Let us see how we can find out if a number X is prime or not.

• The idea is to take the range as root(X).
• Let X = a * b.
  As, any non prime number X can be represented as root(X)*root(X) =  X.
  So, if one factor of X is greater than root(X), the other is definitely less than root(X).
  For example: consider X = 36.
  → So, root(36) =  6. Now, if one factor of 36 is greater than 6, say 12, then the other factor is 36/12 = 3, which is less than 6. 
  → Similarly, if we take one factor as 18, then the other factor is 36/18 = 2, which is also less than 6.
• So, in the case of the number N-1, rather than looking for all the numbers from 2 to N-1, we will look for 2 to root(N-1) to look for any divisor of N-1.
• Similarly, for the number N+1, we will look for all numbers from 2 to root(N+1). 

The logic remains the same, we will check if the adjacent numbers are prime or not. For that we will use the below algorithm:
The approach is to precompute all prime numbers using the Sieve of Eratosthenes.

• The idea is to take a check array of size N (up to which we want to find the primes) and mark all numbers as prime initially.
• Then, iteratively mark the multiples of each prime as composite (that is, not prime).
• We start with the first prime number i.e. 2.
• For example, Suppose we want to find all prime numbers smaller than N i.e. 20.
  → Firstly, we will create a boolean array of size 20 and mark all the indices as prime, say true.
  →Then, we will start from the very first prime number 2, it is now obvious that all the multiples of 2 will be non - prime. Thus, we mark all multiples of 2 i.e. 4, 6, 8, and so on till 20 as non-prime.
  → Now, our next prime is 3 as it is not marked composite yet, so, in this iteration, we will mark all multiples of 3 i.e. 6, 9, 12, 15, and so on as non-prime.
• In short, for a prime p, we will mark 2p, 3p, 4p as non-prime.
• These iterations will go on till N/2 as after N/2, the multiples of further numbers won’t be in the range of N.

Algorithm:

 

• For i  less than N/2:
  → If check[i] is true, for all multiples of i which are less than N, assign check[ j ] = false, where j is 2 * i, 3 * i, and so on.

Modifications:

• Now, if we look carefully and as explained earlier, there is no need to iterate through multiples of all prime numbers, we can perform iteration for only those prime numbers which are smaller than a particular number i.e root(N).
• As each number can be expressed as the product of two numbers. So, if any prime number greater than root(N) say b has a multiple smaller than N say, a then a/b is definitely smaller than root(N) as explained in the previous approach. Now, if a/b is prime then a is definitely a multiple of a/b, which means a is already marked by a/b.
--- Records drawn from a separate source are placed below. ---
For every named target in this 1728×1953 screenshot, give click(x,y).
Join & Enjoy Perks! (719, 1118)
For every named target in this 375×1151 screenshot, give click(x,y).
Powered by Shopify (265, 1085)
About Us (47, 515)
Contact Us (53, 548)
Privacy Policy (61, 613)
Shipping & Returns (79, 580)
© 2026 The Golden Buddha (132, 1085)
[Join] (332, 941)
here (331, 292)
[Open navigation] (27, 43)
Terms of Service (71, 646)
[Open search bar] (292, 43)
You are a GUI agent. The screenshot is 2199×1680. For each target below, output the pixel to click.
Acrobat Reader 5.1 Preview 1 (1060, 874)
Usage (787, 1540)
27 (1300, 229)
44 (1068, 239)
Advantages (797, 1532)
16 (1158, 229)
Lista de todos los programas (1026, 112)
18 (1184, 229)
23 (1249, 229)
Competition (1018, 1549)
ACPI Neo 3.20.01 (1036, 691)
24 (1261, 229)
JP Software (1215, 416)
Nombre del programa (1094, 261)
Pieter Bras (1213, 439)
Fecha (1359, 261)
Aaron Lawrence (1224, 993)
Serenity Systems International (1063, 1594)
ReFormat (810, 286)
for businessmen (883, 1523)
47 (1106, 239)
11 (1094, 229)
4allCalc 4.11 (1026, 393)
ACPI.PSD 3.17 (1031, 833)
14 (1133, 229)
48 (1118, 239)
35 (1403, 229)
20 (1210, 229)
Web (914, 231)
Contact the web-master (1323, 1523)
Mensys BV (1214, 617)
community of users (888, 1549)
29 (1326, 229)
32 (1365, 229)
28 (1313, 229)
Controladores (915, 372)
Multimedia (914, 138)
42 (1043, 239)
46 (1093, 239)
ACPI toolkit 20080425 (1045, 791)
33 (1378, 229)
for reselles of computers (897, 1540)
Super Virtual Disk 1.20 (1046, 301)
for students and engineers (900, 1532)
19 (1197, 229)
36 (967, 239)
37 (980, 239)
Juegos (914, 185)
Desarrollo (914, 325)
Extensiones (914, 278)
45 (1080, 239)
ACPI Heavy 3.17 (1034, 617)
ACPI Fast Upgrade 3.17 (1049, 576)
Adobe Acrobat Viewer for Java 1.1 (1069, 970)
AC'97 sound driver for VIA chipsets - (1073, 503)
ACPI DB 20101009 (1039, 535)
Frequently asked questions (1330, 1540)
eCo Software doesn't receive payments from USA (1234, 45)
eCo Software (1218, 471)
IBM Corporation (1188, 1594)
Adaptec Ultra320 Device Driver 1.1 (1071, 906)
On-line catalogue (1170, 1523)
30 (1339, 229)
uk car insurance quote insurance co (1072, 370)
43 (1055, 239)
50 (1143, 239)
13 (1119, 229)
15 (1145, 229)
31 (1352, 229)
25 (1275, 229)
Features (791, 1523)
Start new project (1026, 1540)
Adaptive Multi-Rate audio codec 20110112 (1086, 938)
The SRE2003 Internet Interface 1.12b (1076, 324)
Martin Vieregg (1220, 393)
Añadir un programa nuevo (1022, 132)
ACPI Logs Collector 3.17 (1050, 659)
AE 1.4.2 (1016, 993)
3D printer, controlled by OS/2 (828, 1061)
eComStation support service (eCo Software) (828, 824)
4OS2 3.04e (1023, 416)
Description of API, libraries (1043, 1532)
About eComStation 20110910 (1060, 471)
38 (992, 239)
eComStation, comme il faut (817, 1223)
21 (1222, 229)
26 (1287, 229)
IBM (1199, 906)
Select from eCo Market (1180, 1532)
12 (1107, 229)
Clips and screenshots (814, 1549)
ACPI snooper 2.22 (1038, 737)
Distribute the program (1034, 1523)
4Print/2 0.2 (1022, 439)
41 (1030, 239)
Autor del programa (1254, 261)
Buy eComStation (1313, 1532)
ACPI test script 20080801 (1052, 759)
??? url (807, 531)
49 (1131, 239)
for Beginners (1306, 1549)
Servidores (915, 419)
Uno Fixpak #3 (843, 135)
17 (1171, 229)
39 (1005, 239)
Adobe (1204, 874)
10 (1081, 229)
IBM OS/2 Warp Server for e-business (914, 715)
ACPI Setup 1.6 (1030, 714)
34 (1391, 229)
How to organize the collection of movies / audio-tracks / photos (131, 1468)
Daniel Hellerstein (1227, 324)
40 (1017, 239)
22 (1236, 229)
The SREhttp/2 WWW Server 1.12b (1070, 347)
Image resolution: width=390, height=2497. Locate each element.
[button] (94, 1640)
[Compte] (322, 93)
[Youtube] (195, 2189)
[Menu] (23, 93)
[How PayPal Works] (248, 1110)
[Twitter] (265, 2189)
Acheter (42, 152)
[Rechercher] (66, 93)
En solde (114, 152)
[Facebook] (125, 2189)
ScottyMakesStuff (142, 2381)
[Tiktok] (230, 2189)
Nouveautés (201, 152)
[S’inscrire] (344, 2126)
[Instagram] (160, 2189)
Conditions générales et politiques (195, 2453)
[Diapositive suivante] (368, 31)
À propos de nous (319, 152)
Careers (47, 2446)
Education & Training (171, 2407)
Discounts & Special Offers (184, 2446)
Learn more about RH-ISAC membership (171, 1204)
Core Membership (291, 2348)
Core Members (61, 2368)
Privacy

Let us take an example, 21 can be represented as 7 * 3.

→ Now, 21 is one of the multiples of 7, So we tried to mark it during the iteration when we take 7 as our prime number. But, if we look carefully,   21 is also the multiple of 3. This means that 21 was already marked earlier by 3 as non-prime.
→ In short, following the above algorithm, when I = 2, we marked 2 * 2, 2 * 3, 2 * 4, and so on as composite. 

→ Now, when I = 3, we will mark 3 * 2, 3 * 3, 3 * 4, and so on as composite. You will see that 3 * 2 is repeated. 

→ Now, when I = 5, we will mark 5 * 2, 5 * 3, 5 * 4, and so on as composite. You will see that 5 * 2 are 5 * 3 are repeated again and in the case of 5 * 4, we are iterating it unnecessarily as it must have been taken care of by 2 during 10 as multiple.  
 

• So, we made 2 things clear,

1. For the first loop in the above algorithm: Rather than iterating for all prime numbers, we will iterate for only those prime numbers which are smaller than root(N).
2. For the second loop in the above algorithm: Rather than starting from 2 * p for a prime number p, we will start from p ^ 2 and then move to p ^ 2 + p, p ^ 2+2 * p, and so on.

Modified Algorithm :

→ For i  less then root(N):
→ If check[i] is true, for all multiples of i which are less than N, assign check[ j ] = false, where j is (i * i), (i * i + i), (i * i + 2 * i) and so on.